§ Dataset entries:
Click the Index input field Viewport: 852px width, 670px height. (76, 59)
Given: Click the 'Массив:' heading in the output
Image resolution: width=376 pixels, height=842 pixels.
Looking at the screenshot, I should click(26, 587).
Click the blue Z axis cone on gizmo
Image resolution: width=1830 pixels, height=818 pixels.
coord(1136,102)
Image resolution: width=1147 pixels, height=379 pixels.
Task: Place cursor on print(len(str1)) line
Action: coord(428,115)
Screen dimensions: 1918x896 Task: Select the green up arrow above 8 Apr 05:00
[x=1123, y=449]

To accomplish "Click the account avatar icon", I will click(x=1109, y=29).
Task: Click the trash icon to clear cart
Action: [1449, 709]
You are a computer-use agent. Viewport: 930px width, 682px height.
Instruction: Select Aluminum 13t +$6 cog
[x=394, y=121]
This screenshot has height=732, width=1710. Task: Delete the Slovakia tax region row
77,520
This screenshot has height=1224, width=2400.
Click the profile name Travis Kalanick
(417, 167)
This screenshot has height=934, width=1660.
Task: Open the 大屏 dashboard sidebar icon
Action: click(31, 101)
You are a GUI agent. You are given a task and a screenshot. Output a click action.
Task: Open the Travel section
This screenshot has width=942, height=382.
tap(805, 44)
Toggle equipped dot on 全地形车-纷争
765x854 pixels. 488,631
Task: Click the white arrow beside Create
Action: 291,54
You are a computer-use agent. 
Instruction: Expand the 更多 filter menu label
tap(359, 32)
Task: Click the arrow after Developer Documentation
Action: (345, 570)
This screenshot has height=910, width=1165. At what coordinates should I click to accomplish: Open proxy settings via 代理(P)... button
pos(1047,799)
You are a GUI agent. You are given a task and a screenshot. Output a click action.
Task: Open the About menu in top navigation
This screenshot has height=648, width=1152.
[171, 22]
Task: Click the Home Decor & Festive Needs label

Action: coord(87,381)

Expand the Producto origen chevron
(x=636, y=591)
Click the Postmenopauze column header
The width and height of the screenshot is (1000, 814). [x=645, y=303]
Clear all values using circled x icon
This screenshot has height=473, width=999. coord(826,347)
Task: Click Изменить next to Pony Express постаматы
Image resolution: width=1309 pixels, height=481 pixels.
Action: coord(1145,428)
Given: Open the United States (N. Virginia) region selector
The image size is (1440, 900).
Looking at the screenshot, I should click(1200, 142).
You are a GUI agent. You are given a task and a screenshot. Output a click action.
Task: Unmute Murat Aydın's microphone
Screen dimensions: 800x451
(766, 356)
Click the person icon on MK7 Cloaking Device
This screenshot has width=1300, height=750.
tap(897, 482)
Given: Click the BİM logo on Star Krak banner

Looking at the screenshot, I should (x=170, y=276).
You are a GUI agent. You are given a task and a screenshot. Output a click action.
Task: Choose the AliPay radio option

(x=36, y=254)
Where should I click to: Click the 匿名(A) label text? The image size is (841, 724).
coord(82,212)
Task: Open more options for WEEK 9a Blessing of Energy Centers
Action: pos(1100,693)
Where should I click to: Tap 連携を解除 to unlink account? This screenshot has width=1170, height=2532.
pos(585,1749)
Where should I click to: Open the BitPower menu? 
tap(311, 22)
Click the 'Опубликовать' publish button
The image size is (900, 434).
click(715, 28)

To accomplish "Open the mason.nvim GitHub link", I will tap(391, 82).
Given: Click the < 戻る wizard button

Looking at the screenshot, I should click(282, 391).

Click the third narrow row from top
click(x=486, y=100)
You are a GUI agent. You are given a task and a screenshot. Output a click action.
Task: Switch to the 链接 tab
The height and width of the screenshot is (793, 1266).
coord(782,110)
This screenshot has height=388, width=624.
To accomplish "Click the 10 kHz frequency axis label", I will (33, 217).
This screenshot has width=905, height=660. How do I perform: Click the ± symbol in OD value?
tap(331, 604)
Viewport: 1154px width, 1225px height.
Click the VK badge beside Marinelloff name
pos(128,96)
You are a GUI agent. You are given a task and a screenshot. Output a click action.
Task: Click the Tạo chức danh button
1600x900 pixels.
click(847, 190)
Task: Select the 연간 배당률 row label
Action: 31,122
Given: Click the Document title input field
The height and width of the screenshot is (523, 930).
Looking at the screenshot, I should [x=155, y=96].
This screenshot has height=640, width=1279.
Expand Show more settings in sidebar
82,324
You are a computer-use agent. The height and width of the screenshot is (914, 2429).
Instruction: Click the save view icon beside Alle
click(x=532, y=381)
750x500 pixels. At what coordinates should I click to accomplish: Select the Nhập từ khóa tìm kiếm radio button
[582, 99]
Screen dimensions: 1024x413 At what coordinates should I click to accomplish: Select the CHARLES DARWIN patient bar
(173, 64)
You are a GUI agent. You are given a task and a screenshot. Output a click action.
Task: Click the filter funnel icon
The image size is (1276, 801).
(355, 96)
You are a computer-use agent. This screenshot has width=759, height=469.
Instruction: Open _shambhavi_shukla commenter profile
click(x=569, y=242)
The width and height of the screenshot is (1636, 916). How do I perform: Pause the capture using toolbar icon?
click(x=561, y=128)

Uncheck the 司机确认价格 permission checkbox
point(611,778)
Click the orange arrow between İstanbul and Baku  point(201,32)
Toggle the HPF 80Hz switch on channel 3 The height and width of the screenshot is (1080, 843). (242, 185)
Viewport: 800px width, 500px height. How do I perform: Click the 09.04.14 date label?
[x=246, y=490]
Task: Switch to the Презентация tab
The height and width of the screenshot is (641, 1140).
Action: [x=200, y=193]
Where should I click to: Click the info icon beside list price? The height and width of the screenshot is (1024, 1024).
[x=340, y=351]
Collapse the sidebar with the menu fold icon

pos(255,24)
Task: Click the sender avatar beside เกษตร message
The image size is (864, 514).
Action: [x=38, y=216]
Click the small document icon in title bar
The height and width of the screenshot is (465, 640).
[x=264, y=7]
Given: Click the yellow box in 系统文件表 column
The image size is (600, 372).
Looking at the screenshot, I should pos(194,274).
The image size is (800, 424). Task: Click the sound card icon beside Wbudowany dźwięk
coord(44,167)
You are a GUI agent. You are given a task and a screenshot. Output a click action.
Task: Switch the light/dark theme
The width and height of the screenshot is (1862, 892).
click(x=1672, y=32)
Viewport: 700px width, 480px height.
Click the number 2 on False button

§ Task description:
A precise copy of all the records is needed.

§ Result for this exercise:
Click the Index input field Viewport: 852px width, 670px height. (76, 59)
Given: Click the 'Массив:' heading in the output
Image resolution: width=376 pixels, height=842 pixels.
Looking at the screenshot, I should click(26, 587).
Click the blue Z axis cone on gizmo
Image resolution: width=1830 pixels, height=818 pixels.
coord(1136,102)
Image resolution: width=1147 pixels, height=379 pixels.
Task: Place cursor on print(len(str1)) line
Action: coord(428,115)
Screen dimensions: 1918x896 Task: Select the green up arrow above 8 Apr 05:00
[x=1123, y=449]

To accomplish "Click the account avatar icon", I will click(x=1109, y=29).
Task: Click the trash icon to clear cart
Action: [1449, 709]
You are a computer-use agent. Viewport: 930px width, 682px height.
Instruction: Select Aluminum 13t +$6 cog
[x=394, y=121]
This screenshot has height=732, width=1710. Task: Delete the Slovakia tax region row
77,520
This screenshot has height=1224, width=2400.
Click the profile name Travis Kalanick
(417, 167)
This screenshot has height=934, width=1660.
Task: Open the 大屏 dashboard sidebar icon
Action: click(31, 101)
You are a GUI agent. You are given a task and a screenshot. Output a click action.
Task: Open the Travel section
This screenshot has width=942, height=382.
tap(805, 44)
Toggle equipped dot on 全地形车-纷争
765x854 pixels. 488,631
Task: Click the white arrow beside Create
Action: 291,54
You are a computer-use agent. 
Instruction: Expand the 更多 filter menu label
tap(359, 32)
Task: Click the arrow after Developer Documentation
Action: (345, 570)
This screenshot has height=910, width=1165. At what coordinates should I click to accomplish: Open proxy settings via 代理(P)... button
pos(1047,799)
You are a GUI agent. You are given a task and a screenshot. Output a click action.
Task: Open the About menu in top navigation
This screenshot has height=648, width=1152.
[171, 22]
Task: Click the Home Decor & Festive Needs label

Action: coord(87,381)

Expand the Producto origen chevron
(x=636, y=591)
Click the Postmenopauze column header
The width and height of the screenshot is (1000, 814). [x=645, y=303]
Clear all values using circled x icon
This screenshot has height=473, width=999. coord(826,347)
Task: Click Изменить next to Pony Express постаматы
Image resolution: width=1309 pixels, height=481 pixels.
Action: coord(1145,428)
Given: Open the United States (N. Virginia) region selector
The image size is (1440, 900).
Looking at the screenshot, I should click(1200, 142).
You are a GUI agent. You are given a task and a screenshot. Output a click action.
Task: Unmute Murat Aydın's microphone
Screen dimensions: 800x451
(766, 356)
Click the person icon on MK7 Cloaking Device
This screenshot has width=1300, height=750.
tap(897, 482)
Given: Click the BİM logo on Star Krak banner

Looking at the screenshot, I should (x=170, y=276).
You are a GUI agent. You are given a task and a screenshot. Output a click action.
Task: Choose the AliPay radio option

(x=36, y=254)
Where should I click to: Click the 匿名(A) label text? The image size is (841, 724).
coord(82,212)
Task: Open more options for WEEK 9a Blessing of Energy Centers
Action: pos(1100,693)
Where should I click to: Tap 連携を解除 to unlink account? This screenshot has width=1170, height=2532.
pos(585,1749)
Where should I click to: Open the BitPower menu? 
tap(311, 22)
Click the 'Опубликовать' publish button
The image size is (900, 434).
click(715, 28)

To accomplish "Open the mason.nvim GitHub link", I will tap(391, 82).
Given: Click the < 戻る wizard button

Looking at the screenshot, I should click(282, 391).

Click the third narrow row from top
click(x=486, y=100)
You are a GUI agent. You are given a task and a screenshot. Output a click action.
Task: Switch to the 链接 tab
The height and width of the screenshot is (793, 1266).
coord(782,110)
This screenshot has height=388, width=624.
To accomplish "Click the 10 kHz frequency axis label", I will (33, 217).
This screenshot has width=905, height=660. How do I perform: Click the ± symbol in OD value?
tap(331, 604)
Viewport: 1154px width, 1225px height.
Click the VK badge beside Marinelloff name
pos(128,96)
You are a GUI agent. You are given a task and a screenshot. Output a click action.
Task: Click the Tạo chức danh button
1600x900 pixels.
click(847, 190)
Task: Select the 연간 배당률 row label
Action: 31,122
Given: Click the Document title input field
The height and width of the screenshot is (523, 930).
Looking at the screenshot, I should [x=155, y=96].
This screenshot has height=640, width=1279.
Expand Show more settings in sidebar
82,324
You are a computer-use agent. The height and width of the screenshot is (914, 2429).
Instruction: Click the save view icon beside Alle
click(x=532, y=381)
750x500 pixels. At what coordinates should I click to accomplish: Select the Nhập từ khóa tìm kiếm radio button
[582, 99]
Screen dimensions: 1024x413 At what coordinates should I click to accomplish: Select the CHARLES DARWIN patient bar
(173, 64)
You are a GUI agent. You are given a task and a screenshot. Output a click action.
Task: Click the filter funnel icon
The image size is (1276, 801).
(355, 96)
You are a computer-use agent. This screenshot has width=759, height=469.
Instruction: Open _shambhavi_shukla commenter profile
click(x=569, y=242)
The width and height of the screenshot is (1636, 916). How do I perform: Pause the capture using toolbar icon?
click(x=561, y=128)

Uncheck the 司机确认价格 permission checkbox
point(611,778)
Click the orange arrow between İstanbul and Baku  point(201,32)
Toggle the HPF 80Hz switch on channel 3 The height and width of the screenshot is (1080, 843). (242, 185)
Viewport: 800px width, 500px height. How do I perform: Click the 09.04.14 date label?
[x=246, y=490]
Task: Switch to the Презентация tab
The height and width of the screenshot is (641, 1140).
Action: [x=200, y=193]
Where should I click to: Click the info icon beside list price? The height and width of the screenshot is (1024, 1024).
[x=340, y=351]
Collapse the sidebar with the menu fold icon

pos(255,24)
Task: Click the sender avatar beside เกษตร message
The image size is (864, 514).
Action: [x=38, y=216]
Click the small document icon in title bar
The height and width of the screenshot is (465, 640).
[x=264, y=7]
Given: Click the yellow box in 系统文件表 column
The image size is (600, 372).
Looking at the screenshot, I should pos(194,274).
The image size is (800, 424). Task: Click the sound card icon beside Wbudowany dźwięk
coord(44,167)
You are a GUI agent. You are given a task and a screenshot. Output a click action.
Task: Switch the light/dark theme
The width and height of the screenshot is (1862, 892).
click(x=1672, y=32)
Viewport: 700px width, 480px height.
Click the number 2 on False button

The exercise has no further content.